Hypervisor exception priorities


Paul Donahue
 

Table 3.7 of the privileged spec lists the synchronous exception priorities. The hypervisor chapter adds guest page faults and virtual instruction exceptions but I don't see where it states how they are prioritized (either in a table or in prose). I have intuition about the priorities but it should be explicit.

The explicitly incomplete yet normative list of virtual instruction exceptions also makes it harder to understand the exact virtual/illegal dichotomy.


Thanks,

-Paul


John Hauser
 

Paul Donahue wrote:
Table 3.7 of the privileged spec lists the synchronous exception
priorities. The hypervisor chapter adds guest page faults and virtual
instruction exceptions but I don't see where it states how they are
prioritized (either in a table or in prose). I have intuition about the
priorities but it should be explicit.
I suggest adding a GitHub issue or two here:
https://github.com/riscv/riscv-isa-manual

For virtual instruction exceptions, would anybody assume their priority
is anything other than the same as illegal instruction exceptions?

The explicitly incomplete yet normative list of virtual instruction
exceptions also makes it harder to understand the exact virtual/illegal
dichotomy.
You're not suggesting we drop the list from Section 5.6.1 and let
everyone work out all the specific cases themselves based on the
general rules from that section, are you? I'm guessing not; rather,
it's the incompleteness you're objecting to.

I wrote that the list is not necessarily complete because I was
thinking of extensions such as Smstateen and the AIA (Advanced
Interrupt Architecture), plus the constant risk of additions elsewhere
within the Privileged ISA itself. But if it will make people more
comfortable, we can drop the caution about the list's possible
incompleteness, add a more conscious caveat statement that extensions
may add to the list, and rely on everyone working to keep this list
always complete and up-to-date in the Privileged ISA document.

To be honest, I have my doubts about that last part, but we can give it
a try if that's what people prefer.

If we go the route of promising a complete list of virtual instruction
exceptions, can we count on you, Paul, to study the current list
carefully and report on any cases you see that might be missing?

- John Hauser


Greg Favor
 

On Wed, Aug 11, 2021 at 1:55 PM John Hauser <jh.riscv@...> wrote:
I wrote that the list is not necessarily complete because I was
thinking of extensions such as Smstateen and the AIA (Advanced
Interrupt Architecture), plus the constant risk of additions elsewhere
within the Privileged ISA itself.  But if it will make people more
comfortable, we can drop the caution about the list's possible
incompleteness, add a more conscious caveat statement that extensions
may add to the list, and rely on everyone working to keep this list
always complete and up-to-date in the Privileged ISA document.

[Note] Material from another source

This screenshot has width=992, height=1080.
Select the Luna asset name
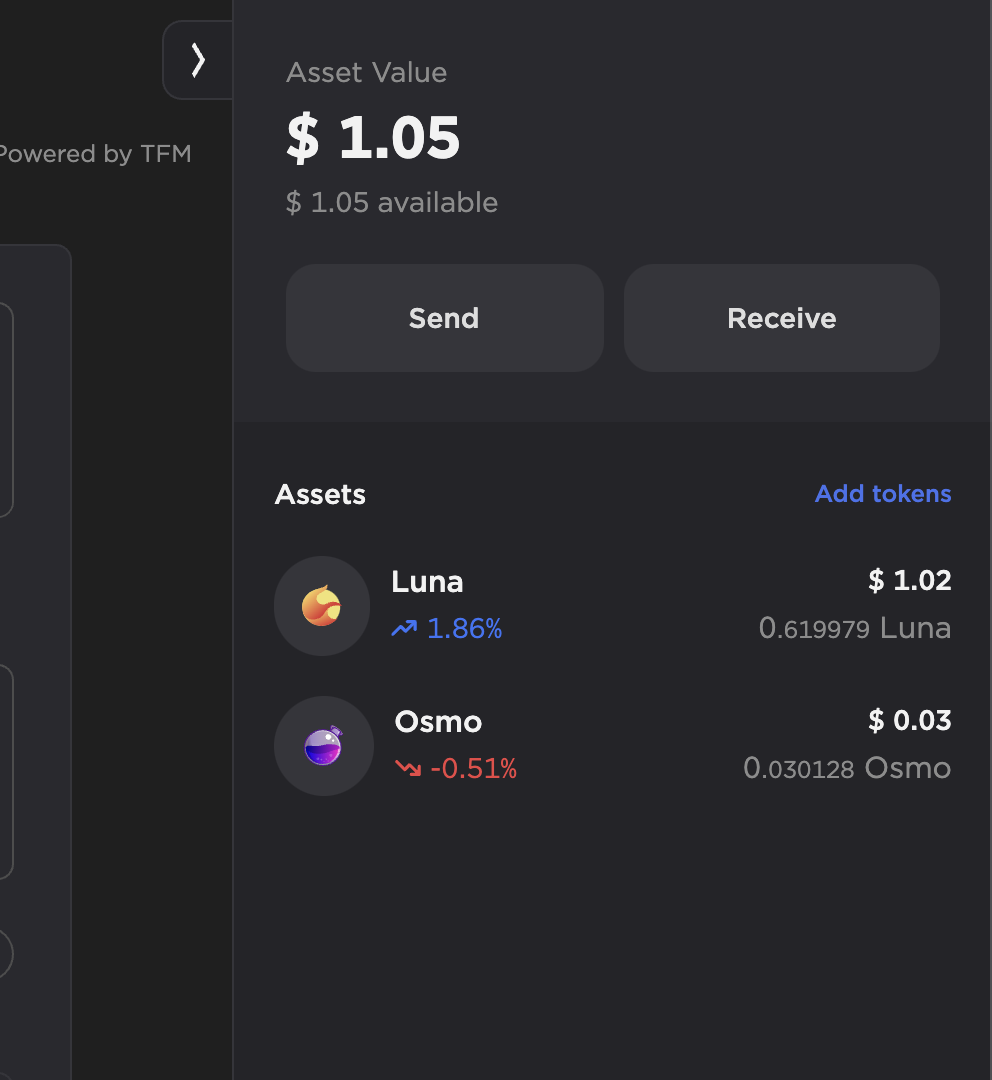click(427, 582)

Myself, when I read the text in question, I find the "list may be incomplete" to be nebulous and unbounded in what that could mean.  Whereas a statement that the list will grow over time (e.g. due to new arch extensions, but not limited to that) provides some explanation of how and why the list can change over time.

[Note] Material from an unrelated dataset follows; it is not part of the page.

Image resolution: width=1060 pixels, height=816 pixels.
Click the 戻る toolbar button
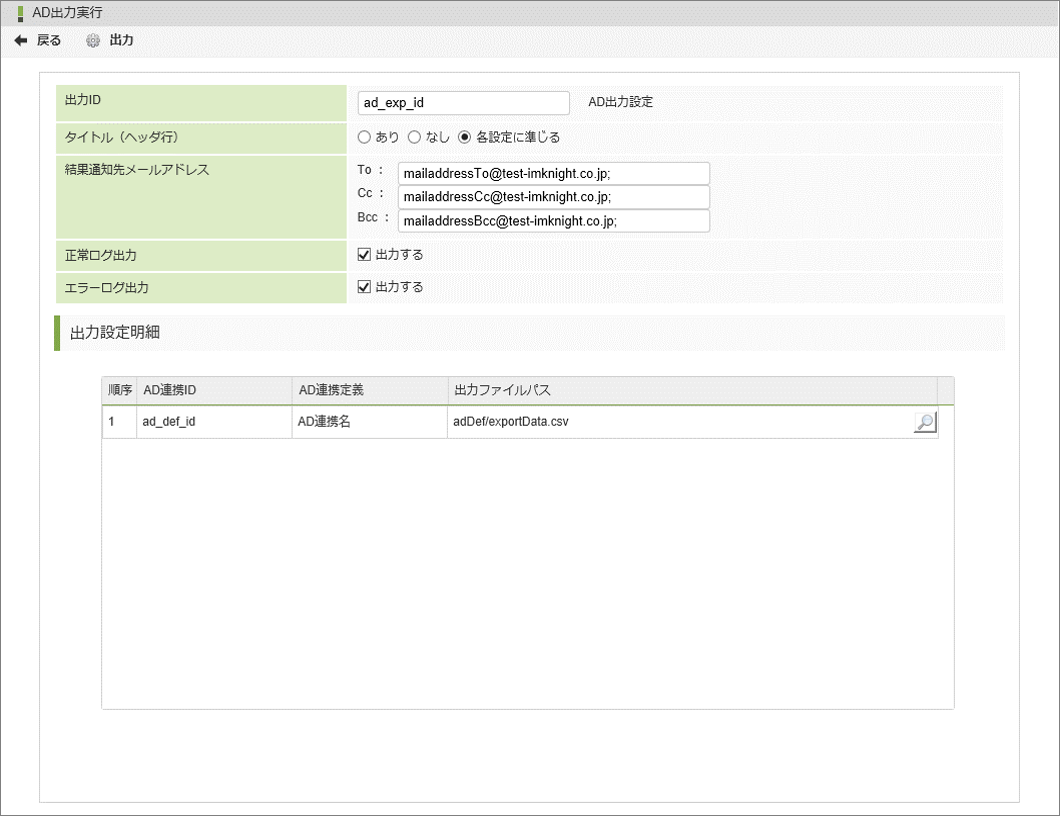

With both the existing and alternative text the need for everyone to keep the list complete and up-to-date exists.  If anything, mentioning "due to new arch extensions" clues people in to what they have to worry about in maintaining the list.

Greg


andrew@...
 



On Wed, Aug 11, 2021 at 2:12 PM Greg Favor <gfavor@...> wrote:
On Wed, Aug 11, 2021 at 1:55 PM John Hauser <jh.riscv@...> wrote:
I wrote that the list is not necessarily complete because I was
thinking of extensions such as Smstateen and the AIA (Advanced
Interrupt Architecture), plus the constant risk of additions elsewhere
within the Privileged ISA itself.  But if it will make people more
comfortable, we can drop the caution about the list's possible
incompleteness, add a more conscious caveat statement that extensions
may add to the list, and rely on everyone working to keep this list
always complete and up-to-date in the Privileged ISA document.

Myself, when I read the text in question, I find the "list may be incomplete" to be nebulous and unbounded in what that could mean.  Whereas a statement that the list will grow over time (e.g. due to new arch extensions, but not limited to that) provides some explanation of how and why the list can change over time.

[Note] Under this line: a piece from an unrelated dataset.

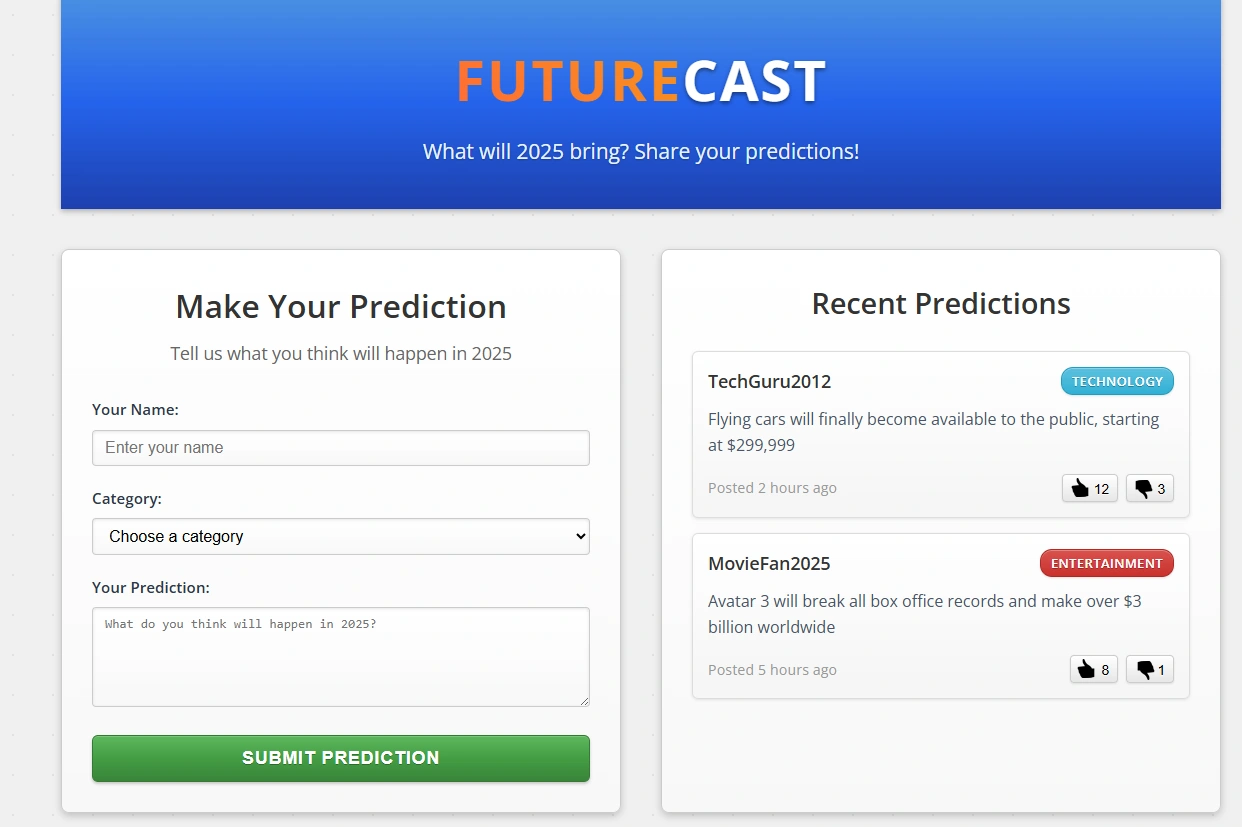
Task: Click the ENTERTAINMENT category badge
Action: coord(1106,563)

With both the existing and alternative text the need for everyone to keep the list complete and up-to-date exists.  If anything, mentioning "due to new arch extensions"

This minor amendment seems to me to strike the right balance.

clues people in to what they have to worry about in maintaining the list.

Greg


Josh Scheid
 

On Wed, Aug 11, 2021 at 2:12 PM Greg Favor <gfavor@...> wrote:
On Wed, Aug 11, 2021 at 1:55 PM John Hauser <jh.riscv@...> wrote:
I wrote that the list is not necessarily complete because I was
thinking of extensions such as Smstateen and the AIA (Advanced
Interrupt Architecture), plus the constant risk of additions elsewhere
within the Privileged ISA itself.  But if it will make people more
comfortable, we can drop the caution about the list's possible
incompleteness, add a more conscious caveat statement that extensions
may add to the list, and rely on everyone working to keep this list
always complete and up-to-date in the Privileged ISA document.

Myself, when I read the text in question, I find the "list may be incomplete" to be nebulous and unbounded in what that could mean.  Whereas a statement that the list will grow over time (e.g. due to new arch extensions, but not limited to that) provides some explanation of how and why the list can change over time.

With both the existing and alternative text the need for everyone to keep the list complete and up-to-date exists.  If anything, mentioning "due to new arch extensions" clues people in to what they have to worry about in maintaining the list.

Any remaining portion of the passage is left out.